Per fare un sito web è necessario scegliere la tecnologia con cui costruirlo. La scelta è solitamente tra siti personalizzati oppure open source. Dopo aver parlato dei vantaggi di fare Realizzazione Siti Web in WordPress, diamo una guida con degli approfondimenti che servono a comprendere il funzionamento dei siti con piattaforma e dell’area di amministrazione (CMS) usata per gestire sito e contenuti:

Siti personalizzati o uso di piattaforme già pronte?

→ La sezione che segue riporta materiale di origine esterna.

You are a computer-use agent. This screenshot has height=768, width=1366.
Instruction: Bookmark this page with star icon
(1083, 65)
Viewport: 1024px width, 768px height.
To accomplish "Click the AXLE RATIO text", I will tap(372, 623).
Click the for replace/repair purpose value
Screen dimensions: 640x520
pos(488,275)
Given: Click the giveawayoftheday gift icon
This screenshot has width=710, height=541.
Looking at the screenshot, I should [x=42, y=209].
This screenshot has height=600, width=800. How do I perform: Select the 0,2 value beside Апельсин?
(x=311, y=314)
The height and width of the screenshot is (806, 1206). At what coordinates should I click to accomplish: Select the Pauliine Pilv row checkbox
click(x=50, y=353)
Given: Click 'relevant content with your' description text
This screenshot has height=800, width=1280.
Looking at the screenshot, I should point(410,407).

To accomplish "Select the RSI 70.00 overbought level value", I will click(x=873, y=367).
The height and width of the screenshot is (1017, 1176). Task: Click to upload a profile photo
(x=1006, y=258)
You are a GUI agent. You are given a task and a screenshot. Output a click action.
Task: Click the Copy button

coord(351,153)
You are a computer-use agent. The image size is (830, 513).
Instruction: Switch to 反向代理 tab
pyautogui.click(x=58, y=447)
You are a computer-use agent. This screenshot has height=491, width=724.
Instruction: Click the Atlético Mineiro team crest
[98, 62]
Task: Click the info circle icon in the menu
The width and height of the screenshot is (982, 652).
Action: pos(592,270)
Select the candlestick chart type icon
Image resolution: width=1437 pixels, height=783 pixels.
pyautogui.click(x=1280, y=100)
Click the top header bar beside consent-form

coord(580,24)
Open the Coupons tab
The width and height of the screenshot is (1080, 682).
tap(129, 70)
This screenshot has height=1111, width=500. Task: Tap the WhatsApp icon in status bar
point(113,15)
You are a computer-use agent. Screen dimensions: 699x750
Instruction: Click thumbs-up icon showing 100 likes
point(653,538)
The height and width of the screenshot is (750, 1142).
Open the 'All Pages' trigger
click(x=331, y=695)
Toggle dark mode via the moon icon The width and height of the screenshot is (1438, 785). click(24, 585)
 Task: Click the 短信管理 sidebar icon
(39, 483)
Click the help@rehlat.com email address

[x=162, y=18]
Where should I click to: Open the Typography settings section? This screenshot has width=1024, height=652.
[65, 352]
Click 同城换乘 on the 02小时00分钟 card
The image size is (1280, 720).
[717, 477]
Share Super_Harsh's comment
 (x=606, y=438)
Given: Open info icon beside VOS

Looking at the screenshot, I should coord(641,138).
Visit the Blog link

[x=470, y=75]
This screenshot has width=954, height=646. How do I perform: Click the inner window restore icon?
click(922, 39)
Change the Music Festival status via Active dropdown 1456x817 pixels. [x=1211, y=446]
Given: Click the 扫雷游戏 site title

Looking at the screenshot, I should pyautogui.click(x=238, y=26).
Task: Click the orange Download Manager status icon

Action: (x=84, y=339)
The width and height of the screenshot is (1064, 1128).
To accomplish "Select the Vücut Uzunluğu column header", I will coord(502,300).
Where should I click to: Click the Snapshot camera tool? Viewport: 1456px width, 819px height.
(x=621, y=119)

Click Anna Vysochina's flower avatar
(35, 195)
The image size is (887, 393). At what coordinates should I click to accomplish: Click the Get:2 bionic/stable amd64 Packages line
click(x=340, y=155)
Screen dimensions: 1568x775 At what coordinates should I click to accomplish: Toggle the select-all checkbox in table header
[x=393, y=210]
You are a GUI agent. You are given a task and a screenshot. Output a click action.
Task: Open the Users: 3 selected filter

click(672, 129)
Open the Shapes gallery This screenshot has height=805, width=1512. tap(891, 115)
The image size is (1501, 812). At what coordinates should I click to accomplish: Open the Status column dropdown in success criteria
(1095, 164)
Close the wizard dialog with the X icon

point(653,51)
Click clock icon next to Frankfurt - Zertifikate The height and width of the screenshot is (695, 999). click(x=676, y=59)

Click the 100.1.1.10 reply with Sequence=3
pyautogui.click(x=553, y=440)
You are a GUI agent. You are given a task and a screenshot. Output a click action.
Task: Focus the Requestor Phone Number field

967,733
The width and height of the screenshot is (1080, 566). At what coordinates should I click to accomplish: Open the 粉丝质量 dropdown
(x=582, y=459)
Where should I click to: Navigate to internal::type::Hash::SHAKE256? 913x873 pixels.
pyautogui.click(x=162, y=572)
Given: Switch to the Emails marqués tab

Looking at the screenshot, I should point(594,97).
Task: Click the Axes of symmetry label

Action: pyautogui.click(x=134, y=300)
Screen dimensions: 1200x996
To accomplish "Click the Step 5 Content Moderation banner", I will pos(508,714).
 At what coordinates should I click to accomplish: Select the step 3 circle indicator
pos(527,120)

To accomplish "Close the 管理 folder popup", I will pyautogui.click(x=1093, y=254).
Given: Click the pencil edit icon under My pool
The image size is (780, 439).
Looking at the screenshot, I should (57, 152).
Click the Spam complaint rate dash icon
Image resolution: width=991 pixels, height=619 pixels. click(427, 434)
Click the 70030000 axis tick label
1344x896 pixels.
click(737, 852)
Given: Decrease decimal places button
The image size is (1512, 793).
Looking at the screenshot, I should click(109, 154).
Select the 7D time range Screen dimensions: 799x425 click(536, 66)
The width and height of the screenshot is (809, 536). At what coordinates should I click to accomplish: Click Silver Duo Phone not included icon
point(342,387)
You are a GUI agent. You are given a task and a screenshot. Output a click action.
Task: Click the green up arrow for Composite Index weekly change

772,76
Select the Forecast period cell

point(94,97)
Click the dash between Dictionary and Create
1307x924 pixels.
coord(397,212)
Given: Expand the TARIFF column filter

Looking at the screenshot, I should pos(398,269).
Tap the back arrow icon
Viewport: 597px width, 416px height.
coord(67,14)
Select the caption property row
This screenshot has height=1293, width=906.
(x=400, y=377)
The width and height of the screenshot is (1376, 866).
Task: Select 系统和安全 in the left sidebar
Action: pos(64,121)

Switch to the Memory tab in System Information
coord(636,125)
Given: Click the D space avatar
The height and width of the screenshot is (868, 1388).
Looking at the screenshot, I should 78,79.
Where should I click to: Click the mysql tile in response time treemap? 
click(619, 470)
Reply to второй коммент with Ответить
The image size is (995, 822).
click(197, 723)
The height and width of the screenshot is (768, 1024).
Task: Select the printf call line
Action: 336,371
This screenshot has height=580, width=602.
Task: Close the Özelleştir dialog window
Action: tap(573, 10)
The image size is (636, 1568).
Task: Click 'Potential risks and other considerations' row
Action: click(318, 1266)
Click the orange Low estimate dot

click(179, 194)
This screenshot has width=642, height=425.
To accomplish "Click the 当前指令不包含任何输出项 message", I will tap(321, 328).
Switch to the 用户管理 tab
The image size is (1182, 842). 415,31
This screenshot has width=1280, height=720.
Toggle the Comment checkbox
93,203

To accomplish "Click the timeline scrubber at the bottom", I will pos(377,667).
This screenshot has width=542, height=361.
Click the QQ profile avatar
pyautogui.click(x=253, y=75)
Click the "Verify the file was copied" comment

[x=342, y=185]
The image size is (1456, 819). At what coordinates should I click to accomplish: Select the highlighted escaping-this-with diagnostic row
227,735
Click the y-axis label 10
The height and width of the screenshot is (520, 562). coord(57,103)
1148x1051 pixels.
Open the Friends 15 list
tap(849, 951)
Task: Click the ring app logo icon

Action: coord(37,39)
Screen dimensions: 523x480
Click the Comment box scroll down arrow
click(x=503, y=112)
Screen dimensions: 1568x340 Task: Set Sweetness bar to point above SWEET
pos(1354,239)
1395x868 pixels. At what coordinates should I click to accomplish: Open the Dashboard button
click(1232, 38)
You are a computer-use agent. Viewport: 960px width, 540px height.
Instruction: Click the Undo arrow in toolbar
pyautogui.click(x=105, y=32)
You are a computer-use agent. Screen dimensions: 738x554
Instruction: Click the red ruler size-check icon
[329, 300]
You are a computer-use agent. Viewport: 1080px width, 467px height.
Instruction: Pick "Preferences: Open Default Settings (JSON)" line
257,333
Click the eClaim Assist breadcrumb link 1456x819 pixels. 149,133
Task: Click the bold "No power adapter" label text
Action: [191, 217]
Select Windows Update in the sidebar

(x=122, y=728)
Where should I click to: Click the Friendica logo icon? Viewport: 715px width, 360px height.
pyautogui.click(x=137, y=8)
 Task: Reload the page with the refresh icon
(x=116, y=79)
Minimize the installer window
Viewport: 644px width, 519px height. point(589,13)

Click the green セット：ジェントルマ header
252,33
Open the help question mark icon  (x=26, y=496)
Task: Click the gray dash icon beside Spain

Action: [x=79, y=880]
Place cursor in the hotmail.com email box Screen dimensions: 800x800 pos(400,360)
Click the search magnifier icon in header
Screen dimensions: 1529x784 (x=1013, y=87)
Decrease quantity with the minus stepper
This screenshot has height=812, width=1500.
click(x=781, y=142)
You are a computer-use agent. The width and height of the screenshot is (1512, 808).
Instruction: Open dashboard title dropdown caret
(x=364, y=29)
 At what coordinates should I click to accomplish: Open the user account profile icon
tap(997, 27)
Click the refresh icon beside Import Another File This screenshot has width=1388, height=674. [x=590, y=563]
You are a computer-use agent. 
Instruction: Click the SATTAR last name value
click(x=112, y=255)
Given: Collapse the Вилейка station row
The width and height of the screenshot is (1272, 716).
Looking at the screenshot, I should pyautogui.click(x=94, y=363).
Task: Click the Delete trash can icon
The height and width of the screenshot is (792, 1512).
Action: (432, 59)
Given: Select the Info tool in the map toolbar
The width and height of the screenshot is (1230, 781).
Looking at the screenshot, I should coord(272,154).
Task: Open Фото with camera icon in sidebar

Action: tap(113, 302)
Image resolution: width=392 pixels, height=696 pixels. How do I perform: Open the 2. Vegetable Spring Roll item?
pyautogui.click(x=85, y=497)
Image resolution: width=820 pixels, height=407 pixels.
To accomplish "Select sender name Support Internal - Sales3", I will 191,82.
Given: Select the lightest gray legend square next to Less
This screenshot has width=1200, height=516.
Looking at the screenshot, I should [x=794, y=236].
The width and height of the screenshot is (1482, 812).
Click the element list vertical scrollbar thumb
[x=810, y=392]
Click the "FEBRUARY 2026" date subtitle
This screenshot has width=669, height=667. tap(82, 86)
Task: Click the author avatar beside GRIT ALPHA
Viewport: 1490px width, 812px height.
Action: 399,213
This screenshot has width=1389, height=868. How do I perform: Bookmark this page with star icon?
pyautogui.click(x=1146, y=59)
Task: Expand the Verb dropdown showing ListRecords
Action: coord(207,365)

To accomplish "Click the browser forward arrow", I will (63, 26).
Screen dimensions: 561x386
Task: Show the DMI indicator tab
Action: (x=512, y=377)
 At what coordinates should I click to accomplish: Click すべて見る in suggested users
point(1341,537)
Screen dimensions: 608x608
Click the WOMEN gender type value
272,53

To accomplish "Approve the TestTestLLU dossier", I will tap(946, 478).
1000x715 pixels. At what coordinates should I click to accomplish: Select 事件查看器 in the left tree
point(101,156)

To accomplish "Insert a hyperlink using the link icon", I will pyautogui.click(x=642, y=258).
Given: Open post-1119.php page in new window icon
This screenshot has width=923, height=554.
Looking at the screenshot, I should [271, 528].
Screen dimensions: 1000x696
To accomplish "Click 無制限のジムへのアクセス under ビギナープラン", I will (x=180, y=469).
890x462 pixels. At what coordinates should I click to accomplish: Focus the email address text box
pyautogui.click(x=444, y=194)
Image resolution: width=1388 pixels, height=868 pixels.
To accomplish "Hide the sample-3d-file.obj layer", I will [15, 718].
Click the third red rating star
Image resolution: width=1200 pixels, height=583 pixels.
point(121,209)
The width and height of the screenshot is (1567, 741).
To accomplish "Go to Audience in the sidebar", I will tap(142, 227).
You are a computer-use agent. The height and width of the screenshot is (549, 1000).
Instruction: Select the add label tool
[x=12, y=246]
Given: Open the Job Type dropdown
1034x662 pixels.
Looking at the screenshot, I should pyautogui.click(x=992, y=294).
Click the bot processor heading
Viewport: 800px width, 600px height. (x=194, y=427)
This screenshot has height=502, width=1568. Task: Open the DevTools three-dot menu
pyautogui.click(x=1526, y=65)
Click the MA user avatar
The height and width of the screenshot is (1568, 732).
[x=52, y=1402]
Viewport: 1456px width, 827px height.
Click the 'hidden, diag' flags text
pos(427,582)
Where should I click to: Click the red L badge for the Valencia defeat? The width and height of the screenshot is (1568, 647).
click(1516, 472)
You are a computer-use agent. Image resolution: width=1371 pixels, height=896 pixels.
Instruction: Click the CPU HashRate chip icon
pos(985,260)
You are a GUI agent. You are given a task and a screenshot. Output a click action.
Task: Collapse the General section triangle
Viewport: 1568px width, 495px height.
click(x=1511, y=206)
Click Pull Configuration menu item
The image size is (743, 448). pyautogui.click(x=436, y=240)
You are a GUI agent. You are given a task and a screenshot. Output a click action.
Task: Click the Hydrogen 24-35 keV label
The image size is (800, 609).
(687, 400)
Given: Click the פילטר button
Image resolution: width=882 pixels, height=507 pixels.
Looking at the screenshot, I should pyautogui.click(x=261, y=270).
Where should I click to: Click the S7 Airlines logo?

Un sito web può essere programmato con linguaggi come php, html, html5 e css3, javascript, java, jquery, asp, ajax. Questo permette un grado di personalizzazione pressochè illimitato e inoltre un maggior controllo sulle intrusioni esterne perchè il codice programmato non è noto alla comunità di sviluppatori esterni, compresi gli hacker. Lo svantaggio è che ci vuole molto lavoro e sviluppatori competenti. Se poi si desidera gestire in autonomia il sito, spesso il grado di personalizzazione non lo consente a meno che non sia prevista un’area di amministrazione per i contenuti. E’ inoltre difficile trovare un programmatore che sappia mettere le mani sui file realizzati dai predecessori che hanno abbandonato il progetto.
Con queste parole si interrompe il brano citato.